This short film is a meditation on fear — the particular fear that comes from that wholly unnatural and exhilarating act of climbing upward from the safety of firm ground.
Seele aus Stein (German for “Soul of Stone”) finds Bernd Arnold in his 67th year as he reflects on a life that has seen nearly 1,000 first ascents and a lifetime dedicated to the intoxicating pursuit of the truths found on steep stone. Long before climbing entered the popular consciousness and Alex Honnold’s free soloing adventures in Yosemite garnered attention from the mainstream media, there was Arnold.
Before major climbing sponsorships and magazine covers, Arnold climbed steep rock faces without ropes, without a chalk bag, without shoes, without sponsors, without any pomp and circumstance. Why? Because there was vividness and meaning in that narrow space between life and death. And that was everything.

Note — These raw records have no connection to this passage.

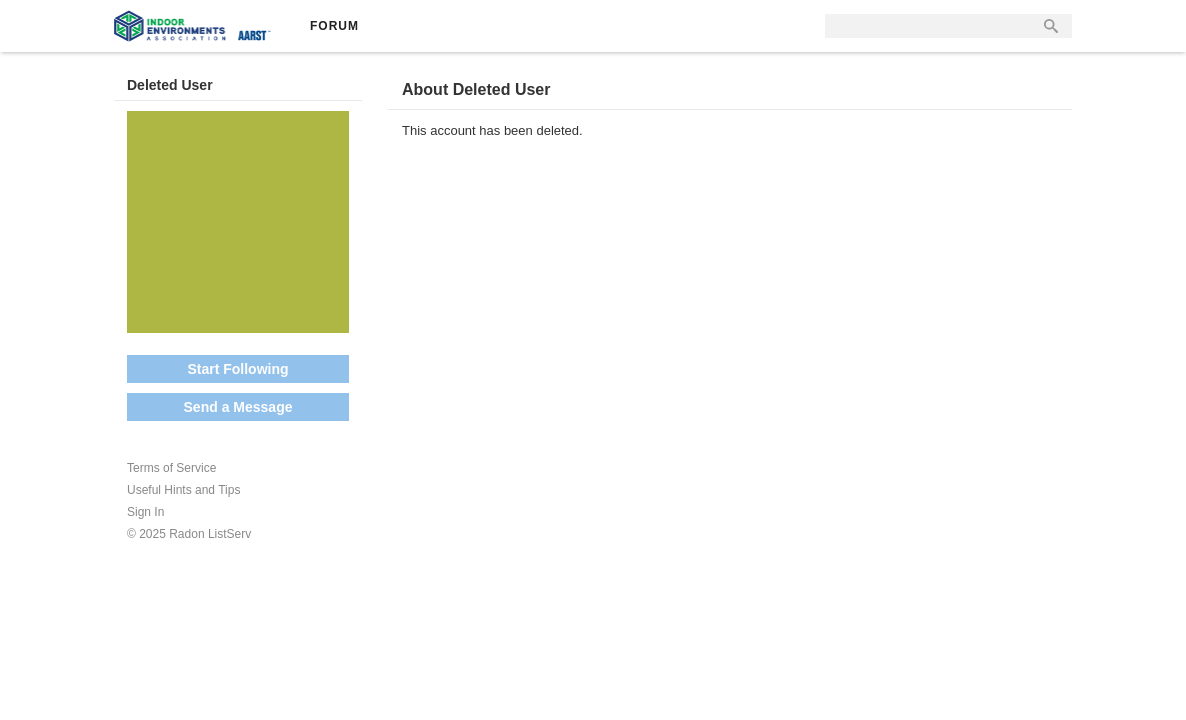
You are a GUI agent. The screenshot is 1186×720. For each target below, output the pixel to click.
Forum (334, 26)
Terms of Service (171, 468)
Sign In (145, 512)
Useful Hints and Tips (183, 490)
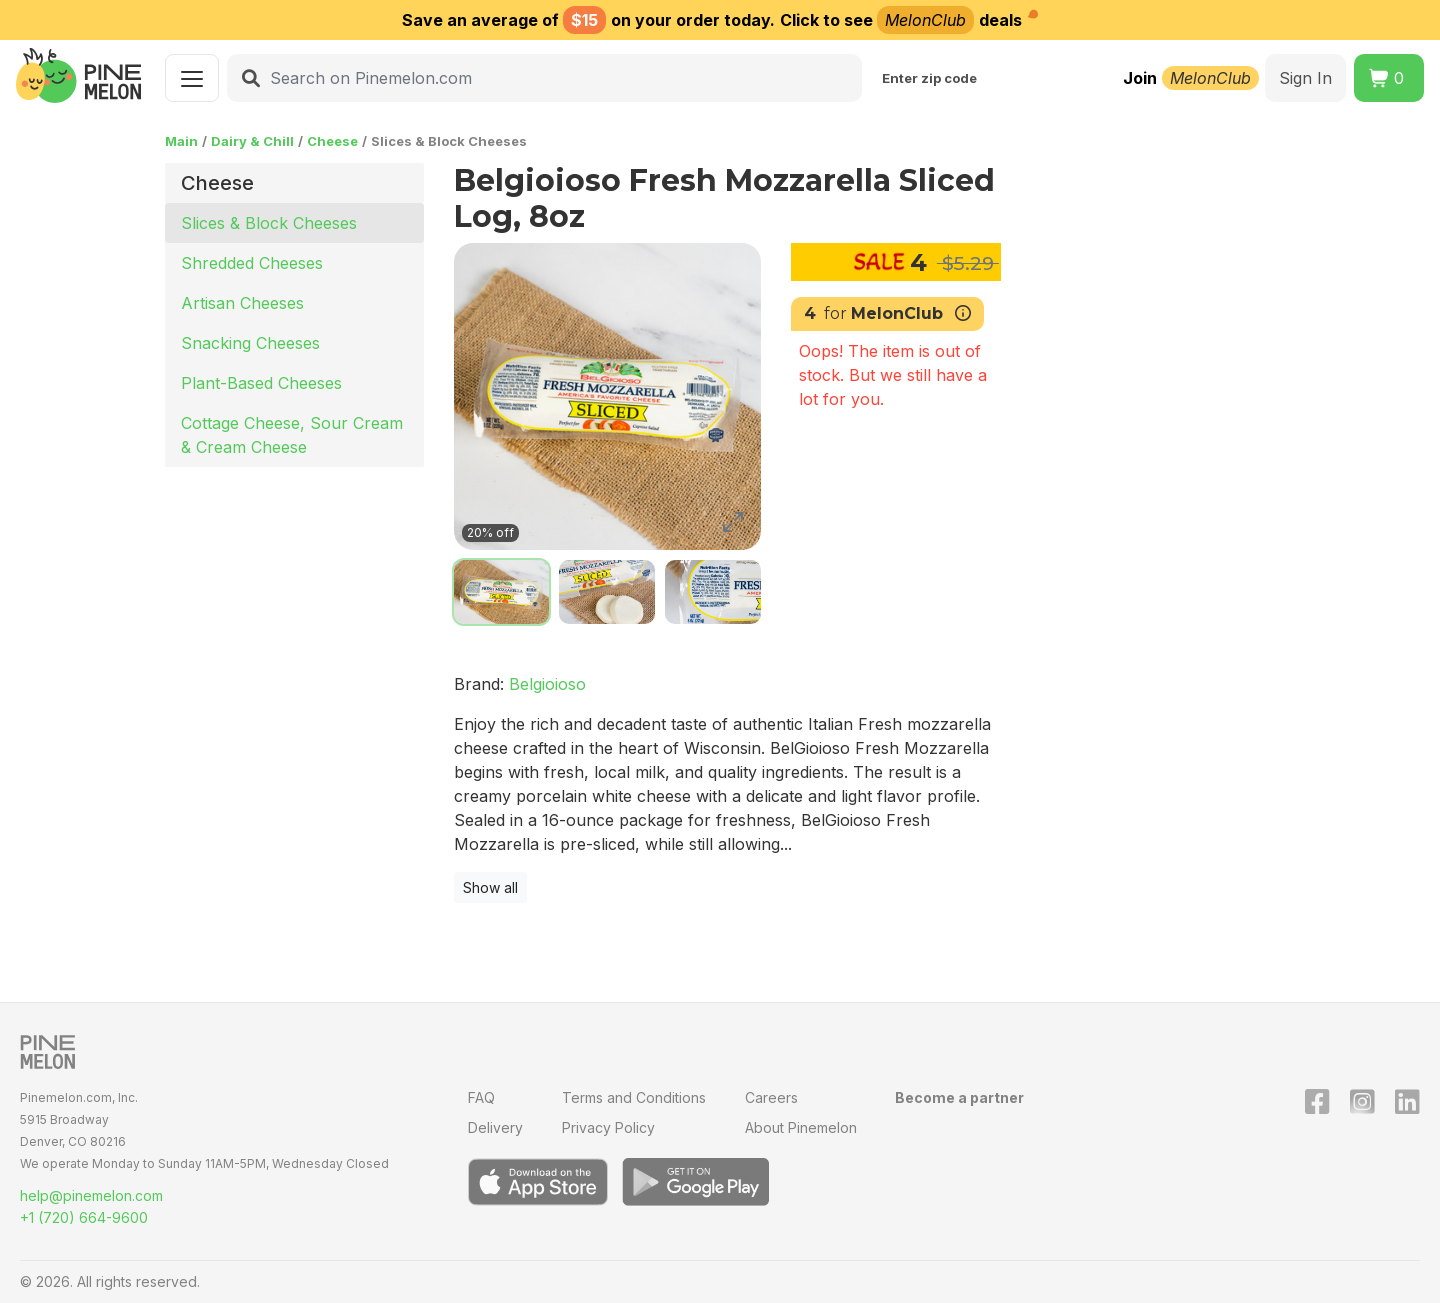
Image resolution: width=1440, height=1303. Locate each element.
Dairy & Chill (252, 141)
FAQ (481, 1097)
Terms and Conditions (634, 1097)
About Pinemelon (801, 1127)
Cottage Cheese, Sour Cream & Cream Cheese (292, 435)
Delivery (495, 1127)
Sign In (1305, 78)
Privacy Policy (608, 1127)
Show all (490, 887)
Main (181, 141)
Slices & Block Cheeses (269, 223)
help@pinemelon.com (91, 1195)
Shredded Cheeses (252, 263)
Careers (771, 1097)
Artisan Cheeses (242, 303)
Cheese (332, 141)
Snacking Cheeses (250, 343)
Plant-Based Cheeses (261, 383)
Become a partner (959, 1097)
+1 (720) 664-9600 (84, 1217)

Ever since Cesare Maestri claimed to ascend Patagonia's iconic Cerro Torre in 1959 with Toni Egger and again in 1970 via his controversial Compressor Route, climbers have been obsessed with the imposingly sheer peak.
Climber Jim Bridwell (lionized in the Yosemite big wall climbing film Valley Uprising) claimed that nobody could ever free climb Cerro Torre, just as Yosemite's Dawn Wall was once declared too difficult to ascend without aid. Enter David Lama, the son of an Austrian alpinist mother and a Nepalese Sherpa father, and his climbing partner Peter Ortner. The duo set out to do what many deemed impossible: free climb a route on Cerro Torre’s southeast face.
To many, the feat was unimaginable, and the peak shut down the climbers more than once. But watching Lama free climb Cerro Torre feels like destiny, and the achievement is an edge-of-your-seat thrill, as well as a climb for the history books.